March 26, 2026
Eating right can help you avoid many eye conditions. Leafy greens provide antioxidants and nutrients that support the health of your retinas, lenses, and other delicate eye structures. Adding them to your daily meals is a simple way to protect and nourish your vision.
Nutrients act as building blocks and protectors for the eyes. Understanding how they work helps you choose foods that keep your vision sharp.
Lutein and zeaxanthin filter harmful blue light and lower the risk of macular degeneration. Beta-carotene converts to vitamin A, which supports the cornea and helps you see in dim light.
Vitamins A, C, and E, along with zinc and omega-3 fatty acids, reduce oxidative stress and support healthy blood vessels in the eyes.
Several greens deliver a powerful mix of vitamins and minerals that benefit vision. Eating a variety of them lets you enjoy a full range of protective nutrients.
Kale is often called a superfood because half a cup supplies your daily vitamin A needs and more.
Spinach is rich in lutein and zeaxanthin, antioxidants that fight free radicals and help prevent macular degeneration.

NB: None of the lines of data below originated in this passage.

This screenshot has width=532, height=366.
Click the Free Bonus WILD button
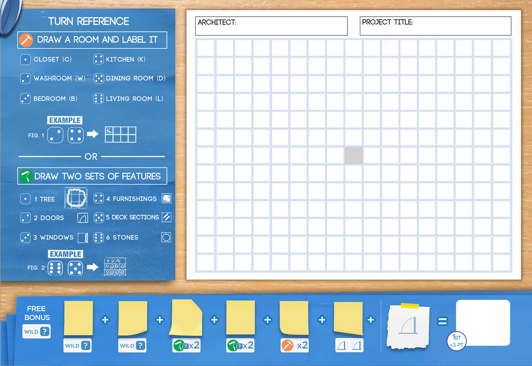coord(36,331)
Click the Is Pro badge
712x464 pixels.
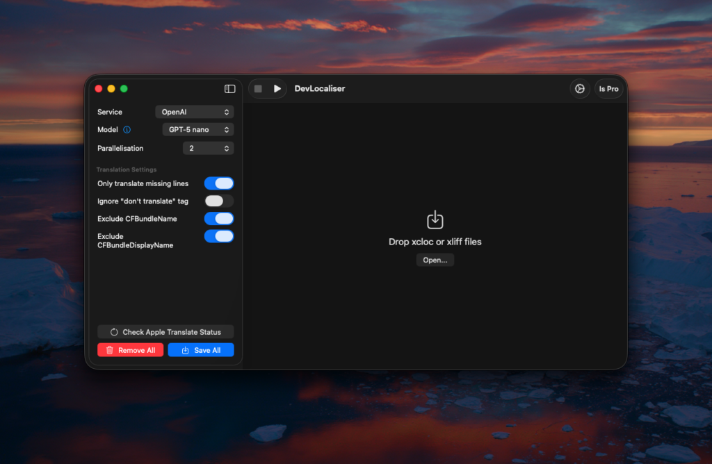(x=608, y=89)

Watercress is small but packed with eye-friendly vitamins and minerals, delivering more calcium and vitamin C per bite than milk and oranges.
Arugula contains carotenoids that help the eyes absorb nutrients and stay healthy. A handful on a salad or sandwich adds a nutrient boost.
Filling your plate with leafy greens is an easy, tasty way to support long-term eye health. Enjoy them fresh, steamed, or blended into smoothies to give your eyes the nutrients they need every day.